In its first-quarter results issued on April 28, 2020, Merck & Company reported that with respect to its clinical-trial activities: “Conditions are fluid and evolving, but as local conditions allow, we are enrolling patients in ongoing studies, and we are starting new studies.”
Roche reported in its first-quarter 2020 results issued on April 22, 2020 that its regulatory filings and product launches for 2020 are largely on track. and that pivotal trial read-outs and pivotal starts in 2020 are also largely on track. “While in general clinical studies in cancer seem to continue without major delays, there could potentially be some impact of COVID-19 on chronic diseases studies,” said the company in its April 22, 2020 release. “We are taking significant efforts to protect all studies with continued support by health authorities, but the ultimate outcome will depend on the length and severity of the pandemic.”

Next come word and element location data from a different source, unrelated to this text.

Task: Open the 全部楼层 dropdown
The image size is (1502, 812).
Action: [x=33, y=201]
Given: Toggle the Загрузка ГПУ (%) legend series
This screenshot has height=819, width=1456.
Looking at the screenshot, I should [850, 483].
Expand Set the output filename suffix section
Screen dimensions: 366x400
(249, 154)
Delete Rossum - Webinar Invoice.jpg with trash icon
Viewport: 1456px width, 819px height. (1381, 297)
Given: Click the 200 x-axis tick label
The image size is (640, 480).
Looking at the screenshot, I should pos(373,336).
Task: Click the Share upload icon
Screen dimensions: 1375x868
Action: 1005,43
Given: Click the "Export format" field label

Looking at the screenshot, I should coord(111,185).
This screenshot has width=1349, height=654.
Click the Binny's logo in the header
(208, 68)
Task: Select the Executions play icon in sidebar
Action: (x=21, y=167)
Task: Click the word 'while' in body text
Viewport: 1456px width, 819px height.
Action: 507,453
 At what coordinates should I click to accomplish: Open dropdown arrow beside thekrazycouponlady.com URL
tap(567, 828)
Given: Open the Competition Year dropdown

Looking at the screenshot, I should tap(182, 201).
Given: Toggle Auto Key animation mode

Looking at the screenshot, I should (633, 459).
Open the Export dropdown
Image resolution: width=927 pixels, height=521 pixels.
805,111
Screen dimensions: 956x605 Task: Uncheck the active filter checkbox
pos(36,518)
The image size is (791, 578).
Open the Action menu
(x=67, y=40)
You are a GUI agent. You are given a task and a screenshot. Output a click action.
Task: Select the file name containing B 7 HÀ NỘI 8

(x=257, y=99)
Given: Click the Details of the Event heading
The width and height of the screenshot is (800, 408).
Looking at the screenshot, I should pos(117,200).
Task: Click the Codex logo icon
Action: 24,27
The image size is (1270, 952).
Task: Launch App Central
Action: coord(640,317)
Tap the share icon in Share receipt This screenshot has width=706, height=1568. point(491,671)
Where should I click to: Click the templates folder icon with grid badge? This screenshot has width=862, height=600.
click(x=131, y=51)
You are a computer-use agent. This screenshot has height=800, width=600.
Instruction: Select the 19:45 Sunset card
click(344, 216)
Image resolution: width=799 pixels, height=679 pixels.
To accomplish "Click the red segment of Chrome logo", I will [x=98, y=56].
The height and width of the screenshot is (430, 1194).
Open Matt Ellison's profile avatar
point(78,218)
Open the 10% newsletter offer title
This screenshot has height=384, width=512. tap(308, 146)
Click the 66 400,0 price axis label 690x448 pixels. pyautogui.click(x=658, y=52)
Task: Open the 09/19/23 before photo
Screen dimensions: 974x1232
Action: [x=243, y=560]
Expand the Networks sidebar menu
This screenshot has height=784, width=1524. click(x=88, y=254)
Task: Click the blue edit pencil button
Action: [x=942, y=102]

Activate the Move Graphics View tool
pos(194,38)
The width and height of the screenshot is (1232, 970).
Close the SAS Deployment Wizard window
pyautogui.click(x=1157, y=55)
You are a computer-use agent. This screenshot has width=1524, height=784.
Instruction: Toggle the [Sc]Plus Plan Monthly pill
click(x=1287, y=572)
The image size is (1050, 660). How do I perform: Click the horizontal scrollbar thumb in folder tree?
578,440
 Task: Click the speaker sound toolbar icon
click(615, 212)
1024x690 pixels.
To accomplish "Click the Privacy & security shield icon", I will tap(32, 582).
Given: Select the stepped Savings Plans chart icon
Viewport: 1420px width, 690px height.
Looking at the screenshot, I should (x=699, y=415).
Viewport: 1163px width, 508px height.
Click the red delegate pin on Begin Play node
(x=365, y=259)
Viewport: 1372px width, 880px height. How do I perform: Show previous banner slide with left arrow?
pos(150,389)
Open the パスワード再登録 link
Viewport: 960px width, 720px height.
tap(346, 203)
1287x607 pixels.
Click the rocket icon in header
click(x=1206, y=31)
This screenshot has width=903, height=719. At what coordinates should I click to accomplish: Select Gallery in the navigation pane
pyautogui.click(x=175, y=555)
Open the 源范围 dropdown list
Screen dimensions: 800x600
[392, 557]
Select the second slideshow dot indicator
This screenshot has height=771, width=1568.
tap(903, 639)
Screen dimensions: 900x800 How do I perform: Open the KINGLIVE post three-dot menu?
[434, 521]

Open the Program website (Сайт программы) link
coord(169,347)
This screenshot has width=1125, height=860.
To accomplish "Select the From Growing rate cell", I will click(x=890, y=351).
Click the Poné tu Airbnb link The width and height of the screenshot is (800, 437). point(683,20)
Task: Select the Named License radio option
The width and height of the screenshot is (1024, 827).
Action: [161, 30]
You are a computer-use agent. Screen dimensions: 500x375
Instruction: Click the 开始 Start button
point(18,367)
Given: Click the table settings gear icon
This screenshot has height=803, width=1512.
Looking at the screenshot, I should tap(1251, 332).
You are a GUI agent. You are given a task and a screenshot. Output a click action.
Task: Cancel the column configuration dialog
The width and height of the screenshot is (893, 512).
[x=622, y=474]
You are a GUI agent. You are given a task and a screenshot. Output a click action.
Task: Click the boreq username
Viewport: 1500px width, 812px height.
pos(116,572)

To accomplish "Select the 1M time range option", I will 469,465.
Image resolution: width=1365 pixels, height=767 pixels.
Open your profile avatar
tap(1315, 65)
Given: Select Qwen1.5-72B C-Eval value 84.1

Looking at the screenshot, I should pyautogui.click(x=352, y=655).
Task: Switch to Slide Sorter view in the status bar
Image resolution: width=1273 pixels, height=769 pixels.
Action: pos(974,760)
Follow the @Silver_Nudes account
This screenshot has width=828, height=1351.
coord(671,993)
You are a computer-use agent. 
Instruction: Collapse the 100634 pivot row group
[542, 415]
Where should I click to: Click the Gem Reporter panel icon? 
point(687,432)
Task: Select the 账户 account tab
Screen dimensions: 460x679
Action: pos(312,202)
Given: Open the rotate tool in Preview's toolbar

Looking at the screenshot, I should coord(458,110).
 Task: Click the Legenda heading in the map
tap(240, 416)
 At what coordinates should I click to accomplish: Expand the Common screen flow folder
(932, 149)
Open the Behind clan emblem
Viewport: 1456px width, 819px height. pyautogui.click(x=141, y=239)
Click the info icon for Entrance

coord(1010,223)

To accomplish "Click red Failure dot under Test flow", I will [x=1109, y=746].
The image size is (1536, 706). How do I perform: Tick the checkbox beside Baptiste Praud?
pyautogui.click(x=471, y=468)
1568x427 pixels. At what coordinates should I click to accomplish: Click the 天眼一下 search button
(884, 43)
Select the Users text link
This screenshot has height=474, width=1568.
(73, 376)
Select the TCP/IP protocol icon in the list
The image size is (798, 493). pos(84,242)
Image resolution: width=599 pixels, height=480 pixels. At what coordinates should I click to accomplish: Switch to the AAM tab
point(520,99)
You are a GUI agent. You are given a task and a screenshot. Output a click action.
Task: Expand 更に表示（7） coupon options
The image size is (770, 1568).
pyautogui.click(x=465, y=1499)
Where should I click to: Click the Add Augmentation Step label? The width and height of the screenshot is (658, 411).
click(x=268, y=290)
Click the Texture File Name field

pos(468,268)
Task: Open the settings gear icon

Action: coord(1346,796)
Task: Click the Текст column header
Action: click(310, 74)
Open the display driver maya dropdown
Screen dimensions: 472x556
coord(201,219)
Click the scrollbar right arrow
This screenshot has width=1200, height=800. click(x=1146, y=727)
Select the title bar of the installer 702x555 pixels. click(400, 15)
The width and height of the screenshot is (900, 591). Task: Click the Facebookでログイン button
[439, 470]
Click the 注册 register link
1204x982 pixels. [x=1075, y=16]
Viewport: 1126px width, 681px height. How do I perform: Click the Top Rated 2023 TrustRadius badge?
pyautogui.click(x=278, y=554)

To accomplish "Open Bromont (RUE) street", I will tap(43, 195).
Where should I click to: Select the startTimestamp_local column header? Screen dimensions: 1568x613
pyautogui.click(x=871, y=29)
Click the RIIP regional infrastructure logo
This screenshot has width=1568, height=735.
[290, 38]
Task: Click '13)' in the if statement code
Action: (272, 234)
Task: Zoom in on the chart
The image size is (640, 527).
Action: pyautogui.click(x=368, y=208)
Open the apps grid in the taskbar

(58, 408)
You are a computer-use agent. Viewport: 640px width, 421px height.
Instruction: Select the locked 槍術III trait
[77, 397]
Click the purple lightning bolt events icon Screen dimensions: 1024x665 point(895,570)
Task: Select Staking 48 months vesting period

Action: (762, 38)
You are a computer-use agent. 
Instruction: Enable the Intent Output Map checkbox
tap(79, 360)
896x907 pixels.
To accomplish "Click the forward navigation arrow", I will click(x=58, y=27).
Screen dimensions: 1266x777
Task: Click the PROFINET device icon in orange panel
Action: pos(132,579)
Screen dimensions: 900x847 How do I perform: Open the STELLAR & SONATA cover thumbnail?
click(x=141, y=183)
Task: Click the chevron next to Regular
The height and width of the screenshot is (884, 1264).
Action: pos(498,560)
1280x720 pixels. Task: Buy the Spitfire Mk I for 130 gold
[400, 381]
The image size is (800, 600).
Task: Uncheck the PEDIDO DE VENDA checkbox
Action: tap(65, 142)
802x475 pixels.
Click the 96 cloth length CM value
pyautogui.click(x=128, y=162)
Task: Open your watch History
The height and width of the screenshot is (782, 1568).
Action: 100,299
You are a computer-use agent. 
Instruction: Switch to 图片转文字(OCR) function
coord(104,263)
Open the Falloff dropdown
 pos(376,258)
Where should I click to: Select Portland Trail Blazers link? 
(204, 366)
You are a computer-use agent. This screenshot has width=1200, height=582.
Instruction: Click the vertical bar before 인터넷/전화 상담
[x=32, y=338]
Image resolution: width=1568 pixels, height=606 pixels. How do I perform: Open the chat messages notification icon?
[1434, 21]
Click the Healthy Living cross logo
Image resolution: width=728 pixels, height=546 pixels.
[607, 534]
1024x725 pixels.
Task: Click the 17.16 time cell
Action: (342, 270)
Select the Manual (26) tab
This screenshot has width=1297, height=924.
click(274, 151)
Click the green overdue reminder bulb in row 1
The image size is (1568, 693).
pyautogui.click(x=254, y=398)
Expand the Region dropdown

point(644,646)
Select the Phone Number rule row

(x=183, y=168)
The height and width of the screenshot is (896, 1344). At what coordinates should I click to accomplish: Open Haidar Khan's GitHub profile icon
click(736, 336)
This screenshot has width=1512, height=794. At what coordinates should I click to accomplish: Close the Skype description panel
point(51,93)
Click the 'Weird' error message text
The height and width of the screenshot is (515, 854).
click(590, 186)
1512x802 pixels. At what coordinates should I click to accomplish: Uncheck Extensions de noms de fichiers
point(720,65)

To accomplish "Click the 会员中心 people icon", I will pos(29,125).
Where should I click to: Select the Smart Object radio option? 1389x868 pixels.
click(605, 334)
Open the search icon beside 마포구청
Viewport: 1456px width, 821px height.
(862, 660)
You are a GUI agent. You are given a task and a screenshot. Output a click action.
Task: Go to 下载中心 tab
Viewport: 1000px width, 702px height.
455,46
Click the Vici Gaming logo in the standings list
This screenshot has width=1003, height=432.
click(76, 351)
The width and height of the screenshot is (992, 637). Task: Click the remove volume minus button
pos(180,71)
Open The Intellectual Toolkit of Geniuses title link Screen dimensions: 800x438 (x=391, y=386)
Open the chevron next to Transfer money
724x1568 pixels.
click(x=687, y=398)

|Table I: Approvals of New Molecular Entities as New Drug Applications (NDAs) and Original Biologics License Applications (BLAs) by the US Food and Drug Administration’s Center of Drug Evaluation and Research as of April 24, 2020.|
|Company||Brand name (active ingredient); application type||Indication|
|Acacia Pharma||Barhemsys (amisulpride); NDA||Prevent nausea and vomiting after surgery|
|AstraZeneca||Koselugo (selumetinib); NDA||Neurofibromatosis type 1, a genetic disorder of the nervous system causing tumors to grow on nerves|
|Biohaven Pharmaceuticals||Nurtec ODT (rimegepant); NDA||Migraine|
|Blueprint Medicines||Ayvakit (avapritinib); NDA||Unresectable or metastatic gastrointestinal stromal tumor (GIST) in adults|
|Braintree Laboratories||Pizensy (lactitol); NDA||Chronic idiopathic constipation (CIC) in adults|
|Bristol-Myer Squibb||Zeposia (ozanimod); NDA||Relapsing forms of multiple sclerosis|
|Epizyme||Tazverik (tazemetostat hydrobromide); NDA||Epithelioid sarcoma|
|Esperion Therapeutics||Nexletol (bempedoic acid); NDA||Heterozygous familial hypercholesterolemia or established atherosclerotic cardiovascular disease who require additional lowering of LDL-C|
|Horizon Therapeutics||Tepezza (teprotumumab-trbw); BLA||Thyroid eye disease|
|Immunomedics||Trodelvy (sacituzumab govitecan-hziy); BLA||Metastatic triple-negative breast cancer patients who received at least two prior therapies for metastatic disease|
|Incyte||Pemazyre (pemigatinib); NDA||Cholangiocarcinoma, a rare form of cancer that forms in bile ducts|
|Lundbeck||Vyepti (eptinezumab-jjmr); BLA||Preventive treatment of migraine in adults|
|Neurocrine Biosciences||Ongentys (opicapone); NDA||Postpartum depression in adult women|
|Recordati Rare Diseases||Isturisa (osilodrostat); NDA||Cushing’s disease patients who either cannot undergo pituitary gland surgery or have undergone the surgery but still have the disease|
|Sanofi||Sarclisa (isatuximab-irfc); BLA||Multiple myeloma|
|Seattle Genetics||Tukysa (tucatinib); NDA||Advanced unresectable or metastatic HER2-positive breast cancer|
Bristol-Myers Squibb acquired Celgene in November 2019 and gained Zeposia (ozanimod).